──────── Data for review

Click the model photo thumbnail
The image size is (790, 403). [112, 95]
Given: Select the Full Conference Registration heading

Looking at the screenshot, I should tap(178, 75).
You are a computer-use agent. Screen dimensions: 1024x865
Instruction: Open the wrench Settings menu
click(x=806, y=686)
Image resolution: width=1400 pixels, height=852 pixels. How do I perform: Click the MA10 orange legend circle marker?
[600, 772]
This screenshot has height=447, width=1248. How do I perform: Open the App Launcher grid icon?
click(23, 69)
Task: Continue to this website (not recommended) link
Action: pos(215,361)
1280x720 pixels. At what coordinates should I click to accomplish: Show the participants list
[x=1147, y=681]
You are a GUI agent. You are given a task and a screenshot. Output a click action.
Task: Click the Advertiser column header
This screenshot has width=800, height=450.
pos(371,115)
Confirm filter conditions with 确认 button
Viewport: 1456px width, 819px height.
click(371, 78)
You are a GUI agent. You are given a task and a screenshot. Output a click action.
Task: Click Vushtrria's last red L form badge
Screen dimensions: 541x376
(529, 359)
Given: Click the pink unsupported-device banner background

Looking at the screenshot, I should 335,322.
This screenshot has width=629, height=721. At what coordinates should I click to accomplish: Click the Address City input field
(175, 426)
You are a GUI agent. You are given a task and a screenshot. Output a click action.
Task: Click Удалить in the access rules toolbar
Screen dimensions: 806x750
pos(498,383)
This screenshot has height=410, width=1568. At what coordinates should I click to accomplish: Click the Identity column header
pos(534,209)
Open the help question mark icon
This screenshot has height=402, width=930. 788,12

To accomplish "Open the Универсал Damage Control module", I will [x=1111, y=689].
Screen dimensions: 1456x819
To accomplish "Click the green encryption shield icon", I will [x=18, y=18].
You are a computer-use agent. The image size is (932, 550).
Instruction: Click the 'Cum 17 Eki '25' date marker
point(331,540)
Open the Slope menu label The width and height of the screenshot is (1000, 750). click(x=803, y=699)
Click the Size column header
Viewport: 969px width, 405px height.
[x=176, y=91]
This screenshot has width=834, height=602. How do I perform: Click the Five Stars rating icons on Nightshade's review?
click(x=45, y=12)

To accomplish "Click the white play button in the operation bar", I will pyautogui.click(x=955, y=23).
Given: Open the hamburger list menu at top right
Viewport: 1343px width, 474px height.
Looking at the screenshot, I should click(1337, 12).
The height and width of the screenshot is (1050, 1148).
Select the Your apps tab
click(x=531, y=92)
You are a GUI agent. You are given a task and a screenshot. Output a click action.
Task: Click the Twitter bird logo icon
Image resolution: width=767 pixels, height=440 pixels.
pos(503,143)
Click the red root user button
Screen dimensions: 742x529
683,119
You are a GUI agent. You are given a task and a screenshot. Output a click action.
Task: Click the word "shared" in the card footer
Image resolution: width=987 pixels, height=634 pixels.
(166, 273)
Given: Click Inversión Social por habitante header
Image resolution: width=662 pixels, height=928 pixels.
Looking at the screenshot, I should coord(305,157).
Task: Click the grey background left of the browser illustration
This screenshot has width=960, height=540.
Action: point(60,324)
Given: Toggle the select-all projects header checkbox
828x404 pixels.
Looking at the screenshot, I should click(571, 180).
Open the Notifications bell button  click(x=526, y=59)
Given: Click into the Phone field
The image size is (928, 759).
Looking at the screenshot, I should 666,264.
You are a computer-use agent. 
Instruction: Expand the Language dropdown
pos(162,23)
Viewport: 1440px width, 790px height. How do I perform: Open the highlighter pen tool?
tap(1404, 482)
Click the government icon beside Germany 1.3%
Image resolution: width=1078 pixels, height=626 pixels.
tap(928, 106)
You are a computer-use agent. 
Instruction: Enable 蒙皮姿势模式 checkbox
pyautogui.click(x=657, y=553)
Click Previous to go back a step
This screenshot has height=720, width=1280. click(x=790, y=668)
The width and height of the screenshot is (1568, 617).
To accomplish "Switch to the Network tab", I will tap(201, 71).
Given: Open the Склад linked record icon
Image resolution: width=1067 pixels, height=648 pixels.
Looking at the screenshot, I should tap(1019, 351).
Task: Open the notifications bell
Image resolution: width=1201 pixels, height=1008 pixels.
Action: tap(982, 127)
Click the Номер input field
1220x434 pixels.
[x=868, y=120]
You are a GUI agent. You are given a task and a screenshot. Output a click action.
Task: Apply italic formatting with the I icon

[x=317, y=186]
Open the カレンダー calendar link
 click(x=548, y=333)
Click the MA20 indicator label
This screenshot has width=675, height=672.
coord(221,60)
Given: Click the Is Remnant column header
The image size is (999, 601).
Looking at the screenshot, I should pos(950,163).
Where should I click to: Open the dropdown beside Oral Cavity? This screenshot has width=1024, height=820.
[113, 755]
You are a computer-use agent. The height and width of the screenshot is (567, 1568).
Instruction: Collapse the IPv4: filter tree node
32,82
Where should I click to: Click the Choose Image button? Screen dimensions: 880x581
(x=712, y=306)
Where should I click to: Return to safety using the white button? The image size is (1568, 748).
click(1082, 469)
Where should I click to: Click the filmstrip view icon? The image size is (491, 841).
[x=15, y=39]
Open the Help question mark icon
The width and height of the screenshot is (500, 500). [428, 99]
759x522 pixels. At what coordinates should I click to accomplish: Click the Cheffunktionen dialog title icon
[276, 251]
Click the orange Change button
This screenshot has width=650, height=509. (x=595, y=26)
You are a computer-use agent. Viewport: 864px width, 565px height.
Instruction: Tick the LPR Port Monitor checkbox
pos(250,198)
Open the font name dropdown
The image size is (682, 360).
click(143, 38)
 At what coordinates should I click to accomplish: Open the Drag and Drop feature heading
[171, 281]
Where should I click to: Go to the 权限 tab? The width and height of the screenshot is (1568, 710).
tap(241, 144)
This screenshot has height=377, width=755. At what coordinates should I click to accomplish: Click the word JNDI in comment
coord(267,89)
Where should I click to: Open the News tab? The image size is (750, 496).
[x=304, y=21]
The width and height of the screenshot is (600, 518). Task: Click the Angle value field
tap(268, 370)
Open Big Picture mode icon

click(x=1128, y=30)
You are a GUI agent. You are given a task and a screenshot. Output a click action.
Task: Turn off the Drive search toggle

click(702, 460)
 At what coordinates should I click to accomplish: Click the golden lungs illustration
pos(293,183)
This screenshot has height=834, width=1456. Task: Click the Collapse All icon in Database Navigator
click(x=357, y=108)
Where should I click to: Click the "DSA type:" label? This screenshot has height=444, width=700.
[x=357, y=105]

────────────────

**Activity**
Across the entries above, tally the lines that contain the string "will" and give that figure alone.

**Answer space**
4